In fact, that’s exactly what the government there wants to see. The China Securities Regulatory Commission recently said it wants Chinese companies to boost shareholder rewards, both buybacks and dividends. It’s promised to increase scrutiny of those firms that aren’t engaging in either practice.
Should more Chinese companies decide to comply with that demand, ETFs such as the WisdomTree Emerging Markets High Dividend Fund (DEM ) could benefit. The $2.58 billion fund allocates nearly 20% of its weight to Chinese stocks, second only to its exposure to Taiwan.
China Getting Tough on Dividends
DEM, which is about 16.5 years old, allocates nearly 45% of its weight to financial services and energy stocks. In developing economies, those sectors often feature large exposure to companies that are considered state-owned enterprises. That means the governments are those firms’ largest shareholders.
It’s often said that governments’ interests aren’t always aligned with those of other market participants. But there’s also credibility to the assertion that governments, particularly in emerging markets, can be forces for good when it comes to fostering dividend growth.
“China has taken a tougher stance on firms that refuse to issue dividends to investors over the years. In 2017, then-CSRC Chairman Liu Shiyu said the regulator would take steps against ‘those iron roosters which have the ability to offer cash dividends but never plucked a feather,’” reported Bloomberg.
The regulatory agency is also asking Chinese firms to increase the frequency of dividend payments and smooth out interim payouts. As investors in the U.S. know, dividend-paying companies bashed here typically deliver payouts on a quarterly basis. But many dividend payers in international markets may only deliver two payouts per year.

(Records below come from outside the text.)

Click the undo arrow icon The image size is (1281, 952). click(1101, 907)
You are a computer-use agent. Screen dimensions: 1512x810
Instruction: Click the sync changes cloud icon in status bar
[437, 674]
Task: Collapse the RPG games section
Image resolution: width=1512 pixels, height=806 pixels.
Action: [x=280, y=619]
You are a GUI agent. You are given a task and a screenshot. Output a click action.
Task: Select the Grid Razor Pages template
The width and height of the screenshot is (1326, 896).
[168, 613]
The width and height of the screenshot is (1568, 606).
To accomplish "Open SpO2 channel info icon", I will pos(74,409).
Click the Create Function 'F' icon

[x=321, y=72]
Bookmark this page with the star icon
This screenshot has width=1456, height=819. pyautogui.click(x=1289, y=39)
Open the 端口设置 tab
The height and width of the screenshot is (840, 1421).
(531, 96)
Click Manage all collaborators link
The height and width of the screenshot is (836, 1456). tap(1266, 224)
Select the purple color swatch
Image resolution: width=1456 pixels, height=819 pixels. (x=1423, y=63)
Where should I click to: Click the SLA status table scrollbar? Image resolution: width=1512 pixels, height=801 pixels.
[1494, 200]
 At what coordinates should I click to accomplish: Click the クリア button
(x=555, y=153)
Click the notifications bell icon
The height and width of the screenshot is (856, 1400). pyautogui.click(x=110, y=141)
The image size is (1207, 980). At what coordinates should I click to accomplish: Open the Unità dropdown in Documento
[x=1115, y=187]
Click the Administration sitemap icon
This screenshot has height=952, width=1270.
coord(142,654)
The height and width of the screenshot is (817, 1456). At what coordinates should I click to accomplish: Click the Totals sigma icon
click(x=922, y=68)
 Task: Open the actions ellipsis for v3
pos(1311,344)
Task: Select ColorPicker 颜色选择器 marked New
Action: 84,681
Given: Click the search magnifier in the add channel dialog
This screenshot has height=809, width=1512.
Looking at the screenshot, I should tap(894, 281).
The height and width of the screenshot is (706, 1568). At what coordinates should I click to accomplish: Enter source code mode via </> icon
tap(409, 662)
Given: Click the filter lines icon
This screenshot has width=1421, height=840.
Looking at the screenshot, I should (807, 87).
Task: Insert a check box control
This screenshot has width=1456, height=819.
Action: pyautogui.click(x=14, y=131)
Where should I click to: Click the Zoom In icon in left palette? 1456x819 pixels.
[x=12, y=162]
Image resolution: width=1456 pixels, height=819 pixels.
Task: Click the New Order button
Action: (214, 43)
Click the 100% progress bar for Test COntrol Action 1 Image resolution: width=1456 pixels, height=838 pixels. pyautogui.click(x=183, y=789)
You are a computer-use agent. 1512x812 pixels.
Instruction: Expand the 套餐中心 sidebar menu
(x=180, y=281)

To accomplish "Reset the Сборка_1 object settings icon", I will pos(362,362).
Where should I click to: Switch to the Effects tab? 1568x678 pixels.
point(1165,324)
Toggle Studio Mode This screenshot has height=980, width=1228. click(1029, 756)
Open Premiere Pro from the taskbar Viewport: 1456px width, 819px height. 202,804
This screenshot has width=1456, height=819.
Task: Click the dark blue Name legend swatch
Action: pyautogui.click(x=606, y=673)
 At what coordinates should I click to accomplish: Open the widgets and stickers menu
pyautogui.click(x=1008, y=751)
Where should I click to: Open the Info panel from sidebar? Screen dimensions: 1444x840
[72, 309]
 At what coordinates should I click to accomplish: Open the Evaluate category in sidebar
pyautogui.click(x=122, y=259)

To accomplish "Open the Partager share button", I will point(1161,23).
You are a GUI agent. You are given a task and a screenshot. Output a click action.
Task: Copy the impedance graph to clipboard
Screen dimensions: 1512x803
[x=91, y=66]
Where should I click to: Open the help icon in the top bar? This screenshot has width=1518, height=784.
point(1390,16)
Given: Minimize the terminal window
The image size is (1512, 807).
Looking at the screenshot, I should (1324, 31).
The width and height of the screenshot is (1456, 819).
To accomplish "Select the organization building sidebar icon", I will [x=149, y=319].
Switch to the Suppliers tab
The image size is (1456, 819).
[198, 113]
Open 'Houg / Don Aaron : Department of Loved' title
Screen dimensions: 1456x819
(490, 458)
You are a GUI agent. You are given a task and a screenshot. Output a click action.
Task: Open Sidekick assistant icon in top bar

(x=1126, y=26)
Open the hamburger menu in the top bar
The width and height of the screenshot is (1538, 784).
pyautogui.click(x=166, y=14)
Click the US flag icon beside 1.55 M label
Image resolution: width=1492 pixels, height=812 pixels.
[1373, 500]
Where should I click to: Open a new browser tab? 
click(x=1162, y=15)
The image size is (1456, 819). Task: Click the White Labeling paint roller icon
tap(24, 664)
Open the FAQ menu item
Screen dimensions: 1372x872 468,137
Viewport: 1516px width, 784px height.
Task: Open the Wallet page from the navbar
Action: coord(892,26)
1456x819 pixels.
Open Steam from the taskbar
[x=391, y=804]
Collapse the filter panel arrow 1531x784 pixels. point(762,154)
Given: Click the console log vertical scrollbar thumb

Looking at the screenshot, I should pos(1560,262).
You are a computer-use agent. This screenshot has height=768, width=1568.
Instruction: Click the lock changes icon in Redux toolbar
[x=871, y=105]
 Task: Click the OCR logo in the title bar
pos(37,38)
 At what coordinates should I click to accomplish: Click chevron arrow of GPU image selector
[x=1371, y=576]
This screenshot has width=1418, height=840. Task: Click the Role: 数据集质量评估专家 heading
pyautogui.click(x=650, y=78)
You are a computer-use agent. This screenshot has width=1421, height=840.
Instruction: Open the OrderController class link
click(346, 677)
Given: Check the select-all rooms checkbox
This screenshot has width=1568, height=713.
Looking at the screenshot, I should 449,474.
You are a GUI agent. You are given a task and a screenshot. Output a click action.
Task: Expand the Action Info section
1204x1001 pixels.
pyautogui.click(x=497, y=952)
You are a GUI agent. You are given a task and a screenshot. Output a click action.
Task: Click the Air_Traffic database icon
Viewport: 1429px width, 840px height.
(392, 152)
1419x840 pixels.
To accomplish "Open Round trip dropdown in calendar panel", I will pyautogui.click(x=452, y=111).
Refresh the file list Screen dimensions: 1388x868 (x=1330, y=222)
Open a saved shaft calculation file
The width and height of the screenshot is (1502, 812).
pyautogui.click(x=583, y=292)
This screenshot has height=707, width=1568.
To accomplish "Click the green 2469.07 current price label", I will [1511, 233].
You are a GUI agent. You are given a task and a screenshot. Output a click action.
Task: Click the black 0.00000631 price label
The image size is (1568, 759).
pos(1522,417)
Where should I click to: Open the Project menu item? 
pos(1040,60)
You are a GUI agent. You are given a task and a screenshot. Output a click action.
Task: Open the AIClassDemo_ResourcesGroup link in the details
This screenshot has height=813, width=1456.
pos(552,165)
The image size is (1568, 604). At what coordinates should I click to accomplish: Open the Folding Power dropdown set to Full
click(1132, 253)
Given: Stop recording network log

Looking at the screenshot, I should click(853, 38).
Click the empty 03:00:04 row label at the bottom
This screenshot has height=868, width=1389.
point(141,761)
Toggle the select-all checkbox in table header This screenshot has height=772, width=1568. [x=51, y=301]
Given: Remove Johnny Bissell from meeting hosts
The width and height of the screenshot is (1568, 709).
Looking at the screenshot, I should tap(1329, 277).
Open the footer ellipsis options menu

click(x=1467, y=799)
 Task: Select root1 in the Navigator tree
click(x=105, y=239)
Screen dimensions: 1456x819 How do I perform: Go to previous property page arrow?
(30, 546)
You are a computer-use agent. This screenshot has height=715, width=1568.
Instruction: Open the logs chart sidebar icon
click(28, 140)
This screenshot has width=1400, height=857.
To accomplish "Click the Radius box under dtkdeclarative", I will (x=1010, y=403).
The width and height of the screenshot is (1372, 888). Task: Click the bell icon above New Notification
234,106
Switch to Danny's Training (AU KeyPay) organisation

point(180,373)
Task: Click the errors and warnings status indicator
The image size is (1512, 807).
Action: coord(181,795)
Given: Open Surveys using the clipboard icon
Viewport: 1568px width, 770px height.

Even without the cajoling of Beijing, there’s still credibility to the China dividend story and it’s potentially rewarding for DEM investors. Data indicates Chinese dividends could hit all-time highs this year and, amid depressed valuations, Hong Kong-listed companies are boosting buyback programs.
“Leading the dividend payouts this year are some of China’s biggest state-owned banks, Bloomberg-compiled data shows. They are followed by oil producer PetroChina and liquor maker Kweichow Moutai,” reported The Business Times.
Several Chinese banks and PetroChina are members of the DEM portfolio.